Alligator - Lisa Moore [1]
For a while I watched one of the beheadings every night, the man with the hood, two men behind him with rifles, a glint when the sun strikes the bayonet. After the second glint on the bayonet the hooded man stops walking and the hood turns toward the camera. He’s small-boned, this man, and his hands are tied behind his back. Just briefly, his head turns toward the camera, though he probably doesn’t know what he’s turning toward. One of the soldiers behind him, they look like soldiers, gives him a nudge. I watch because how lonely to die so far from home with nobody in attendance.
I’m attending.
I stop watching before they commit the act, not because I’m afraid to, but out of respect. This is in a bedroom painted pink and a pink canopy over the bed in a house in the suburbs of St. John’s, up behind the Village Mall. I have a high-speed connection to help with homework. I go into the kitchen for supper and there’s Mom.
Mom says, Why the face? You’ve always got a face on you.

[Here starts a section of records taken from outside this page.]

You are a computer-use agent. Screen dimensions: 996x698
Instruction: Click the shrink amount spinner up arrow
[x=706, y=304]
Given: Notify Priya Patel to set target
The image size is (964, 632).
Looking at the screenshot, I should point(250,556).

I often sleep over at Aunt Madeleine’s and watch her old footage. She’s saved all the takes from pretty much everything she’s ever shot. It’s a nuclear power plant and there’s a scientist talking. I’m watching the footage and I’m reading Cosmo. Reading is not the word, flipping, leafing. I like the crinkle of the pages and the weird dresses and the raunchiness you come across. Big jewels and bulimia, perfume bottles and lots of glossy mouths ready to whisper something dirty.
A nuclear power plant on the mainland, the guy is talking.

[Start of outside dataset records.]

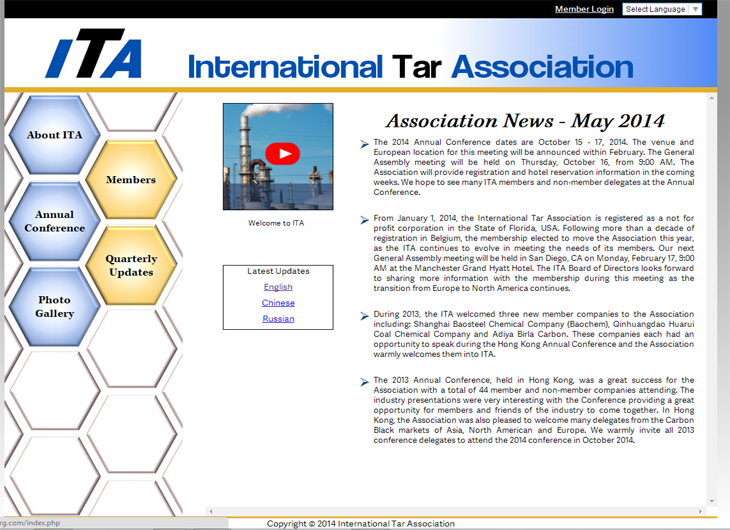Click the scroll down arrow of news panel
Screen dimensions: 730x530
pos(712,501)
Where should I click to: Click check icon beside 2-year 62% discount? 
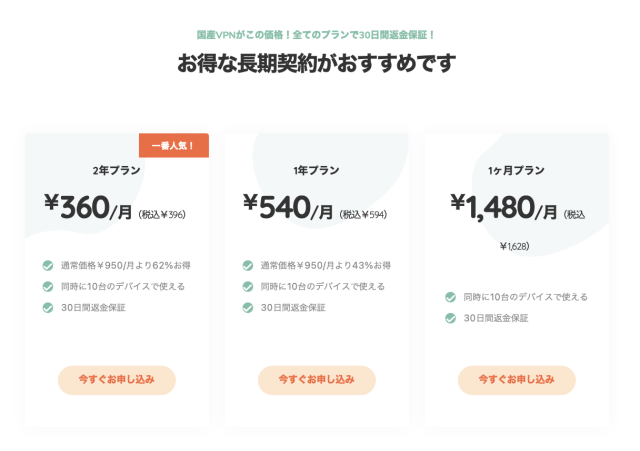click(x=48, y=266)
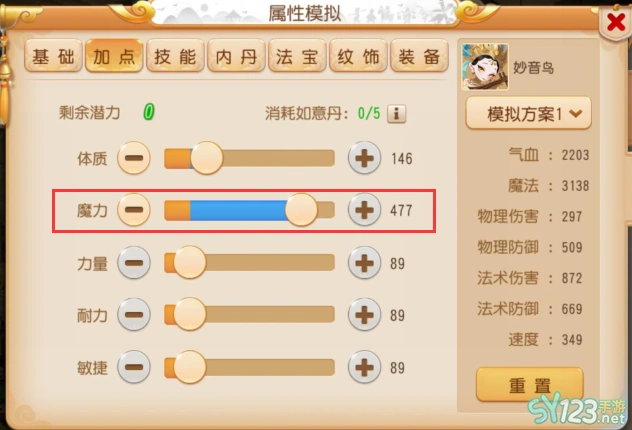Open the 如意丹 info icon
632x430 pixels.
[397, 114]
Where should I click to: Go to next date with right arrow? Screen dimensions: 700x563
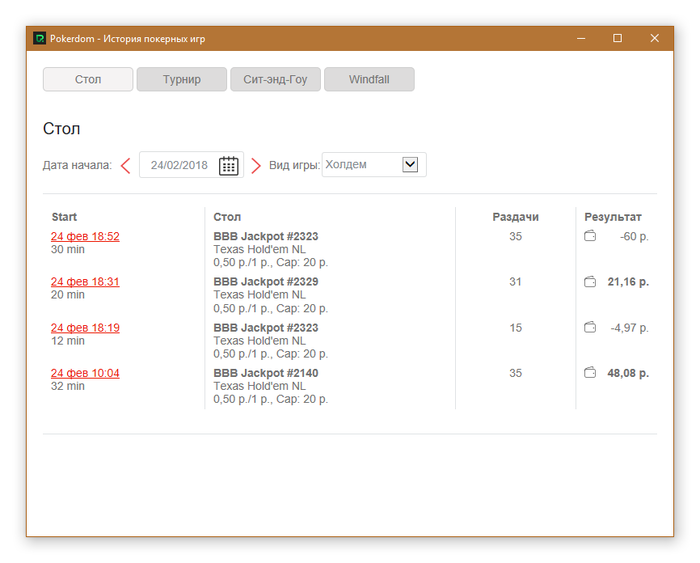coord(255,166)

He says, A distinction must be made between the safe operation of the nuclear power plant and protection against sabotage. He cocks an eyebrow, like, is he ever smart.
Cut.
The best part of the footage is always Madeleine, off-camera, yelling cut.
Sometimes I see Madeleine in the footage. The camera swerves and she’s pacing with her arms folded, looking at the floor. She’s younger, much younger, and she’s crouched with her back against a wall next to a stainless-steel cylinder, which is the kind of ashtray they had in public places back then.

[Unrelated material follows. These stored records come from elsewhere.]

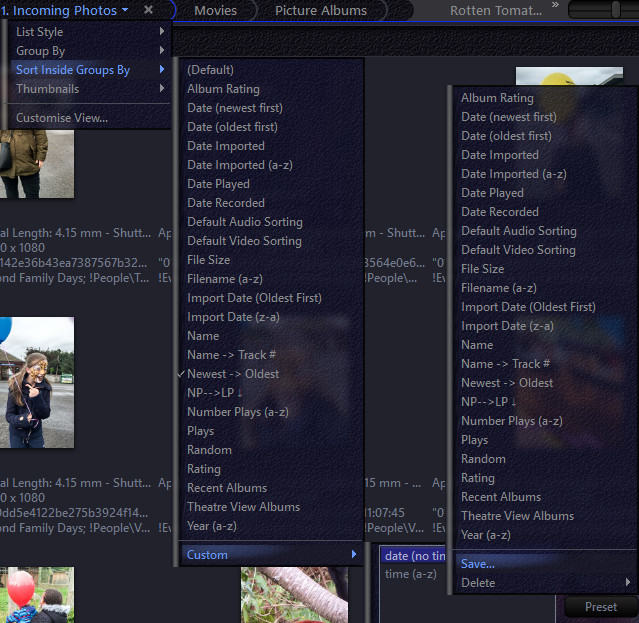Open the Incoming Photos view dropdown arrow
Image resolution: width=639 pixels, height=623 pixels.
click(x=125, y=11)
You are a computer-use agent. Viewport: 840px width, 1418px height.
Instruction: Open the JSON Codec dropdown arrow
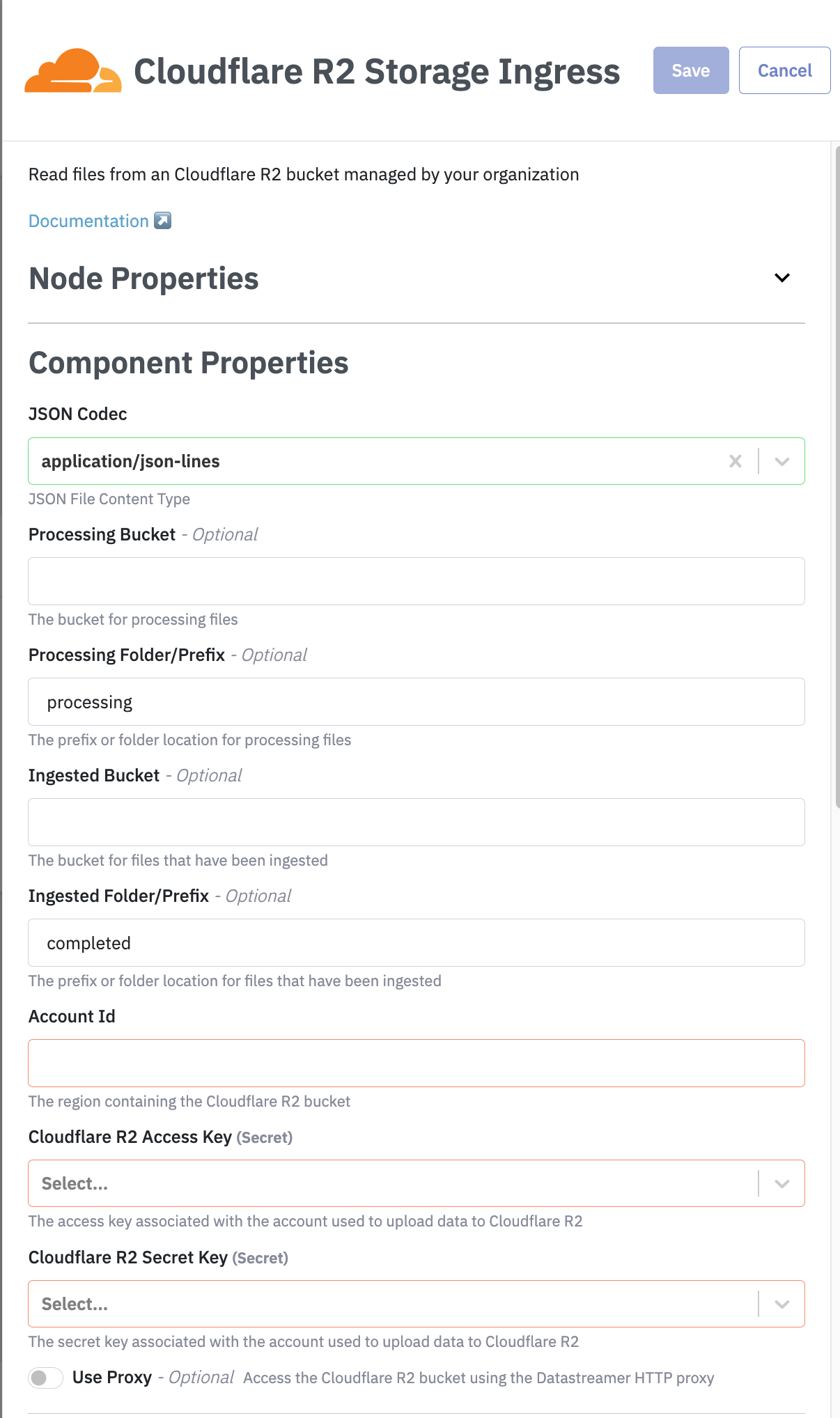pos(781,461)
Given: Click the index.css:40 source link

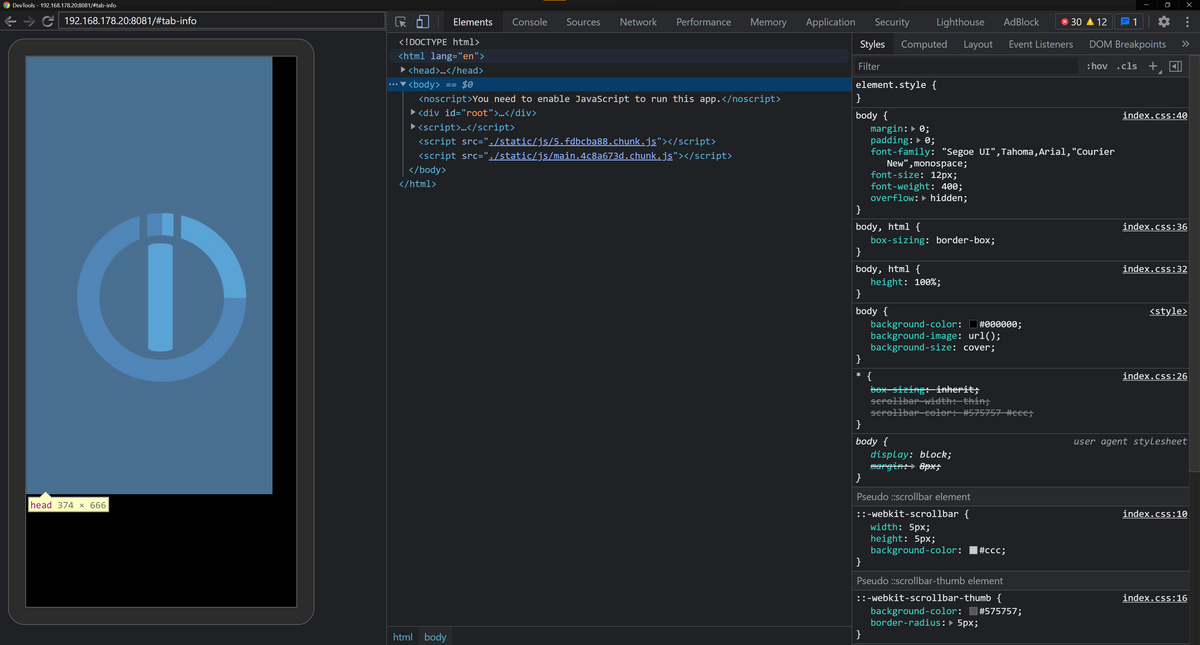Looking at the screenshot, I should point(1154,116).
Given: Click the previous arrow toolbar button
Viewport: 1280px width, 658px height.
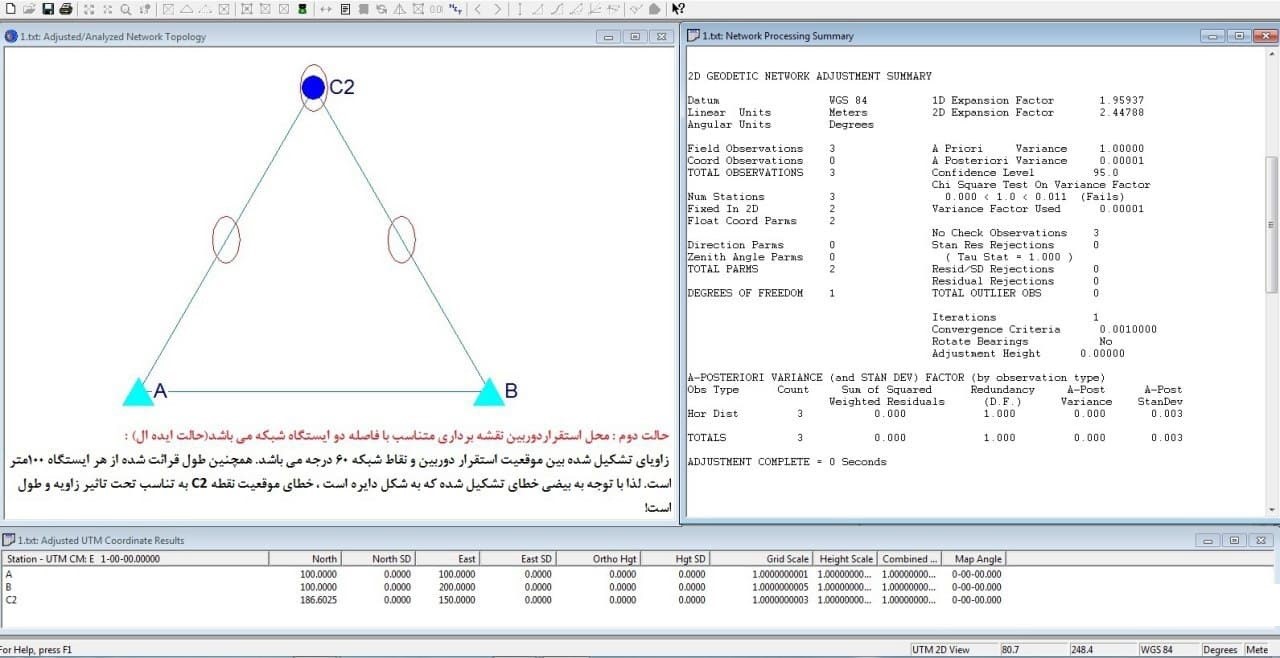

She’s always smoking, eyes squinted, patting her back pockets for a notebook, silver hoops tangled in her black hair. A pencil tucked behind her ear.
The scientist is trying to talk about sabotage and this is pretty much before sabotage.
This is before the twin towers and web sites that show a mounted rifle aimed at a corral of exotic animals and for a fee you shoot from your armchair. You press Enter and an emu goes down.
Emus and orangutans lope through the crosshairs of a mounted rifle somewhere in Montana and you watch on your screen and kapow, they send it to you in the mail. An emu on ice chips, via PayPal.
Or the bum-fight videos you can find on the Net. A Jeep pulls up and five guys jump out and they attack a pile of cardboard and filthy blankets in a back alley and two bums crawl out from beneath the frost-coated debris they’re sleeping under. The bums are bearded and lost and the five men from the Jeep beat them on the head with billy clubs, these poor half-retarded alcoholics with their arms thrown up to protect their ears; they beat them until the bums agree to fight each other so they can make a video that they’ll post. Like something on the Animal Planet channel, only winos.
I saw a bum fight on a plasma screen at a party in Mount Pearl but eventually the police were called because the parents were in Florida, because of the noise. Everybody cleared out, but I saw through the front window as I was heading down the street, the four cops standing in front of the plasma screen, their brawny shoulders slumped, like they couldn’t believe what they were watching.